▸ **Requirement**
Only the lines from the line with "Task: Click the" through the end of the records belong in your reply, copied exactly, with every picture left out.

▸ **Data shown**
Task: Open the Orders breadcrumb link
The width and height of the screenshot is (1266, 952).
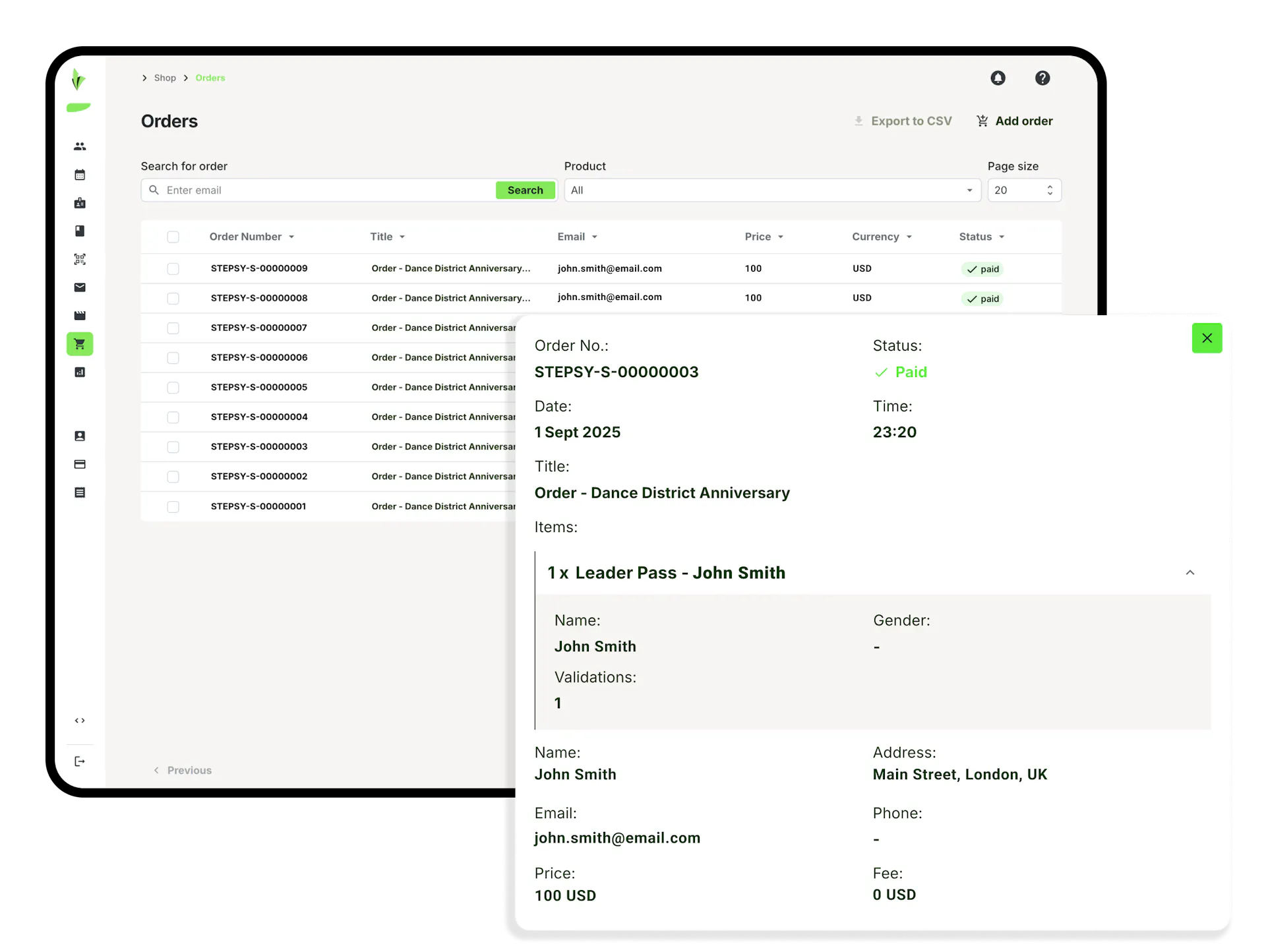Action: [210, 78]
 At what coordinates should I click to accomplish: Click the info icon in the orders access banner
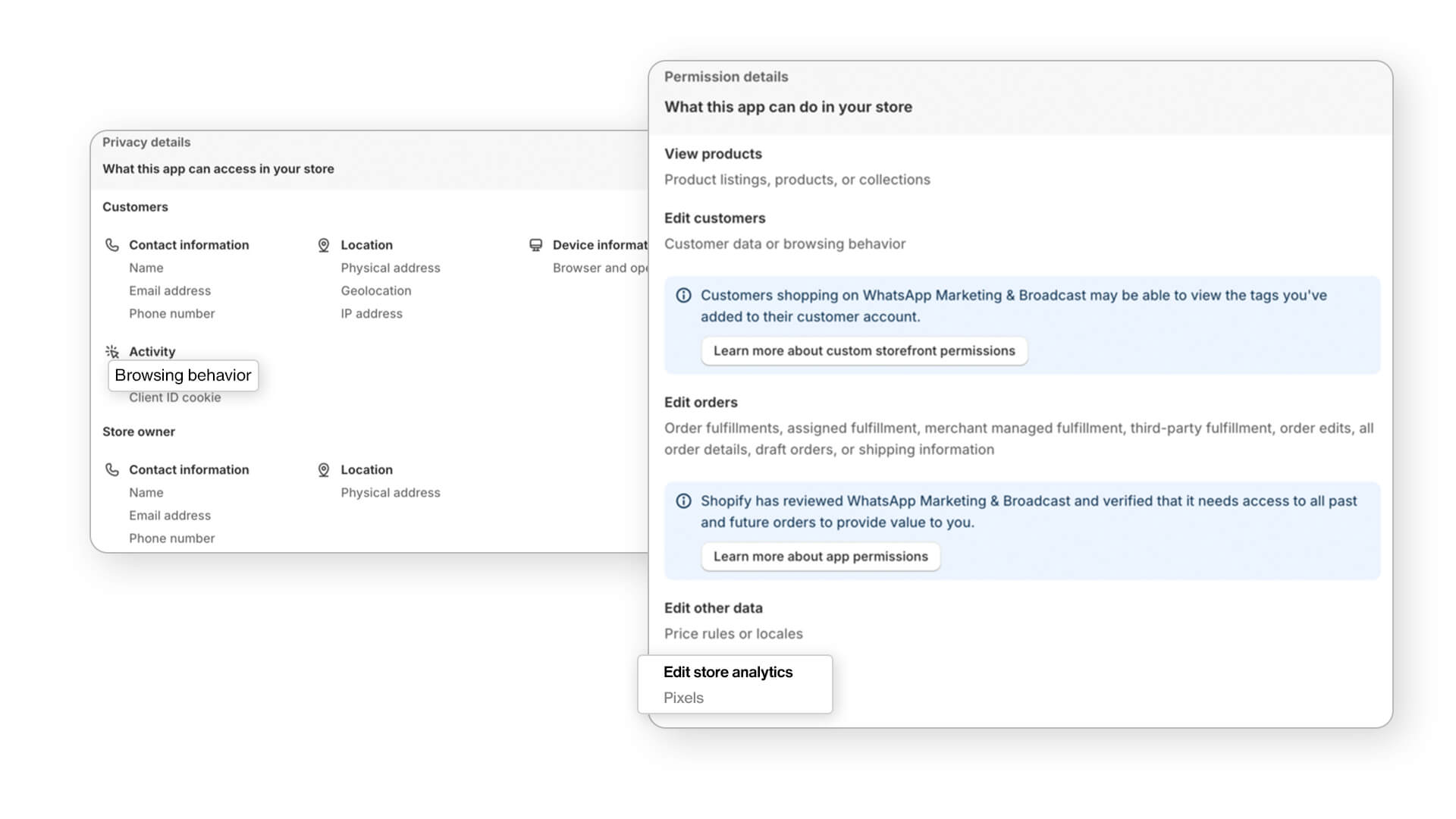[685, 500]
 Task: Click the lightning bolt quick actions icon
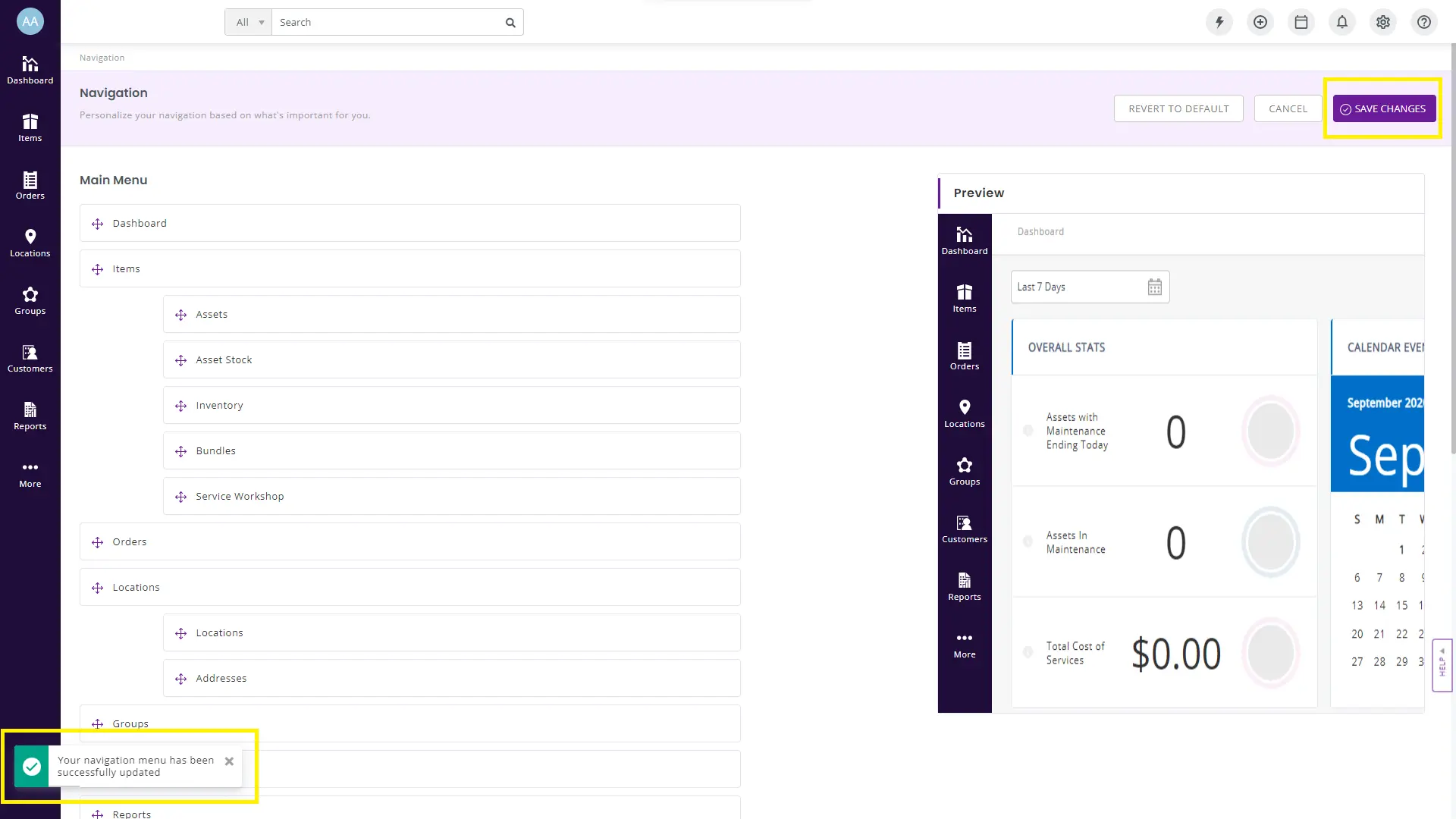tap(1219, 22)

▸ **Written response**
 Task: Click the lightning bolt quick actions icon
tap(1219, 22)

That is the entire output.